[[ Material for this task open ]]

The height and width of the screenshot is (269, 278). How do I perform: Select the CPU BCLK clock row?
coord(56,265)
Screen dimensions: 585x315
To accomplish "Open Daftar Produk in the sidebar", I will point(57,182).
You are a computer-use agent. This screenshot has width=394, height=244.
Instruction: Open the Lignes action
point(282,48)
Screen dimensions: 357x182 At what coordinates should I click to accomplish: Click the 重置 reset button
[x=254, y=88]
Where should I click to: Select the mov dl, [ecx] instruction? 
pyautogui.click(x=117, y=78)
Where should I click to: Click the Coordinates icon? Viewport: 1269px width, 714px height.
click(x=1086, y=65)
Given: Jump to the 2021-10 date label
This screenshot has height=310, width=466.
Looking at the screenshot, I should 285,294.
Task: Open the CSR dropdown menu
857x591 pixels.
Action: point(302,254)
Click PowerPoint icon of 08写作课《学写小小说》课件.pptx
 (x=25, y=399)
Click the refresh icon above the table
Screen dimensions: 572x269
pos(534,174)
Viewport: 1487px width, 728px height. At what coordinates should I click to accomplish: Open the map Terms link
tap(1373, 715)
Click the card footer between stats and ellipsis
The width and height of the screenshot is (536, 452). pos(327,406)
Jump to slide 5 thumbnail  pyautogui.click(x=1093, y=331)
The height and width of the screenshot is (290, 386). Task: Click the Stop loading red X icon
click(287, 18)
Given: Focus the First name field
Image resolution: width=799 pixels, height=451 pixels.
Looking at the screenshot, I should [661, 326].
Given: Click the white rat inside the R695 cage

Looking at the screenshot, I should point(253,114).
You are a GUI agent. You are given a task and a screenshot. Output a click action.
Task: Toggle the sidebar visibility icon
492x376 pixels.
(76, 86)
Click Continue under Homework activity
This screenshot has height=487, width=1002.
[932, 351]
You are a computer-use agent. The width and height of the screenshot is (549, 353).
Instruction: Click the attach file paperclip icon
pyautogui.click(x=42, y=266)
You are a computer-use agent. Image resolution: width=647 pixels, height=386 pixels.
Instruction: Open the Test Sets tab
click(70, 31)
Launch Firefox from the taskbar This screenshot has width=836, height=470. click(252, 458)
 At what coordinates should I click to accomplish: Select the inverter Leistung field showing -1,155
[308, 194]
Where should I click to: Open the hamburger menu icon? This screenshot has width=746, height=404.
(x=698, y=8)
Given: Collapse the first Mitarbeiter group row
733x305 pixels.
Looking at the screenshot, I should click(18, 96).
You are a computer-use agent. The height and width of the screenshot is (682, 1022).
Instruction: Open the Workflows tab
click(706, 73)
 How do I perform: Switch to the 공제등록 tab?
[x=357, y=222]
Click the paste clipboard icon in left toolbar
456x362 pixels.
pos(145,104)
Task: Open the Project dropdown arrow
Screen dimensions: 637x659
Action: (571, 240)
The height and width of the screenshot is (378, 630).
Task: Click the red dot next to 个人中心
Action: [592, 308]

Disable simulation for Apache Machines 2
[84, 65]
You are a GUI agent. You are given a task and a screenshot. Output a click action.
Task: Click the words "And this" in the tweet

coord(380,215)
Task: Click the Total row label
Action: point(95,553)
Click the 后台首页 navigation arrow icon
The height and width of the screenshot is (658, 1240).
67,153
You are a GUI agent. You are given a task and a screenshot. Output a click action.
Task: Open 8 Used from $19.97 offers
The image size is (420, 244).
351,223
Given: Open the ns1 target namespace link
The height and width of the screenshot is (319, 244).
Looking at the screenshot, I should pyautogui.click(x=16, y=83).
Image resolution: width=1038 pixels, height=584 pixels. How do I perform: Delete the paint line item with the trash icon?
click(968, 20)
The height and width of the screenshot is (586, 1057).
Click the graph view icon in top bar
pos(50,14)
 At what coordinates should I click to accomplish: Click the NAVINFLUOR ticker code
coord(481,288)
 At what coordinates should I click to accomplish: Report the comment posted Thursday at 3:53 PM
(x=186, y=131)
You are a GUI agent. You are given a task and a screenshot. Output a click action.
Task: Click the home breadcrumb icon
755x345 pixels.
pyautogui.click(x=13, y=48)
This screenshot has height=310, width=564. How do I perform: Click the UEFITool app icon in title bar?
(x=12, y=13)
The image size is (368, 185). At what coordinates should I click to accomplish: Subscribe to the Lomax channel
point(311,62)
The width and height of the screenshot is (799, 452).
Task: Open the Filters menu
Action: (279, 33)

[[ Material for this task closed ]]

=== What needs to be done ===
From the records above, return each line that has the string "computer".

=== Response for this exercise ===
You are a computer-use agent. This screenshot has width=394, height=244.
You are a computer-use agent. The width and height of the screenshot is (549, 353).
You are a computer-use agent. Image resolution: width=647 pixels, height=386 pixels.
You are a computer-use agent. The height and width of the screenshot is (682, 1022).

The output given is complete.